L’intérêt des biocarburants semble très difficile à établir. Cependant, on peut noter qu’il existe des solutions plus simples et plus rationnelles. Comme l’utilisation d’huile végétale brute (HVB). Les automobiles diesel peuvent fonctionner avec des oléagineux très peu transformés ce qui autorise un bilan économique et environnemental plus favorable[4]. Comme le biodiesel, ils peuvent être mélangés au gasoil dans des proportions allant jusqu’à 15% pour les voitures modernes et bien plus pour les mécaniques traditionnelles qui selon G. Vaitilingom, chercheur au CIRAD[5], peuvent supporter jusqu’à 100% d’huile dans leur réservoir (ce qui est illégal). Cette solution serait plus favorable dans la mesure où l’utilisation d’huile végétale est neutre pour l’environnement. Les quantités de CO2 émises lors de la combustion sont équivalentes aux quantités absorbées par les végétaux lors de la photosynthèse. Au niveau économique, une filière est déjà organisée (voir le site de Valenergol), mais elle agit à l’heure actuelle dans l’illégalité, et mélanger de l’huile vierge au carburant existant pourrait se faire de manière relativement aisée et sans surcoût.
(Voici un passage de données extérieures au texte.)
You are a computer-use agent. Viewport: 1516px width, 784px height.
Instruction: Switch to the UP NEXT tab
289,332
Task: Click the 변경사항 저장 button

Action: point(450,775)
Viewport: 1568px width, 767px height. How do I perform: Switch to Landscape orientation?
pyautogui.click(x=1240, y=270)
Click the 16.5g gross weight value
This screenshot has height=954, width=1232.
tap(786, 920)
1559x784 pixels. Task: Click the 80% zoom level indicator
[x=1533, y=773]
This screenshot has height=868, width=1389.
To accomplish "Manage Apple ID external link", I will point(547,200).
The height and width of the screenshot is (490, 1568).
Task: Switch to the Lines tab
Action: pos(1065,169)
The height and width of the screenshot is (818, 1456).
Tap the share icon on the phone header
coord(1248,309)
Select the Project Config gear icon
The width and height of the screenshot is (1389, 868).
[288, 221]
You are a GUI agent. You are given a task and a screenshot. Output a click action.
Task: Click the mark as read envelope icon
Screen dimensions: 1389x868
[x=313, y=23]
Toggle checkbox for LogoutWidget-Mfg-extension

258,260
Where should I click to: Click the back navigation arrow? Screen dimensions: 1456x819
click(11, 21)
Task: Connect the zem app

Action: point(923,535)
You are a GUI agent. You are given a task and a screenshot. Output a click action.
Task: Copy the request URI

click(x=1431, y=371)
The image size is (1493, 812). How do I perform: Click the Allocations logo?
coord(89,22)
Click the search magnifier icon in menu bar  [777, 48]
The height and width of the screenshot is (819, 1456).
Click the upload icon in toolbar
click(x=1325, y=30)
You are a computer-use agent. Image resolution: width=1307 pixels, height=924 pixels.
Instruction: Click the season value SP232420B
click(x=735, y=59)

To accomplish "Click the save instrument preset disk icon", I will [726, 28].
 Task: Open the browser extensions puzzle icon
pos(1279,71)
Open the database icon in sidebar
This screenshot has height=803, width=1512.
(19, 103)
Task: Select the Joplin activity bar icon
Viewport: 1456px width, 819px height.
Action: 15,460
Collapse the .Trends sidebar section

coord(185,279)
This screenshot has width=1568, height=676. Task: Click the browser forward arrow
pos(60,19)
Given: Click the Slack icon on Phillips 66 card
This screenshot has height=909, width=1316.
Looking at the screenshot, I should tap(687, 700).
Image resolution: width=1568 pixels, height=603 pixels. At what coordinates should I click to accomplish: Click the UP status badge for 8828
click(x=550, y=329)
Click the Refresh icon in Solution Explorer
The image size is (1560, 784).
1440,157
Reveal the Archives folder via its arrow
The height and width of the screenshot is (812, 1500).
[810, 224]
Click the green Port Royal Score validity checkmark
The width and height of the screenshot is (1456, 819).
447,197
Cependant, se posent plusieurs problèmes. Tout d’abord, quelle fiscalité appliquer à l’HVB, jusqu’à présent considérée comme un produit alimentaire ? Puis, de quelle manière les producteurs d’oléagineux vont t-il pouvoir se placer dans la chaine de valeur des carburants ? Quelle sera leur place dans les processus de coordination avec l’industrie automobile ? Il semble peu probable que les pétroliers soient disposés à partager leurs juteuses rentes avec des exploitants agricoles. De leur côté, les constructeurs feignent encore d’ignorer leur existence. Pourtant, ils seraient bien inspirés de s’intéresser à cette filière. En effet, les constructeurs français auraient tout à gagner à un partenariat puisque les oléagineux pourraient assurer à moyen terme la pérennisation de leurs technologies diesel, de plus en plus concurrencées[6] par de nouvelles technologies (par exemple les véhicules hybrides de Toyota). On pourrait même aller plus loin et imaginer ce que pourrait donner, en termes d’émissions, le futur véhicule hybride diesel de PSA Peugeot Citroën s’il fonctionnait avec un fort taux d’HVP dans son réservoir !
Il est possible qu’à terme les pouvoirs publics et les différents acteurs du secteur des transports soient amenés à envisager ce type de solutions. La prise en compte des carburants dans les émissions polluantes des véhicules est assez récente et il existe une certaine incertitude sur les technologies qui domineront l’automobile de demain. Nous serions dans une période d’apprentissage où tout est encore à faire. Cependant, les progrès dans ce domaine ne peuvent devenir réalité sans une intervention de la puissance publique qui toucherait à la fois les consommateurs et les entreprises, par des incitations fiscales, des subventions et une législation adaptée, mais également par une véritable responsabilisation des automobilistes.
[1] Le Monde, 26 mai 2006.
[2] Capital, Décembre 2006, n°183
[3] C’est un mélange comportant 30% d’ester méthylique pour 70% de gazole.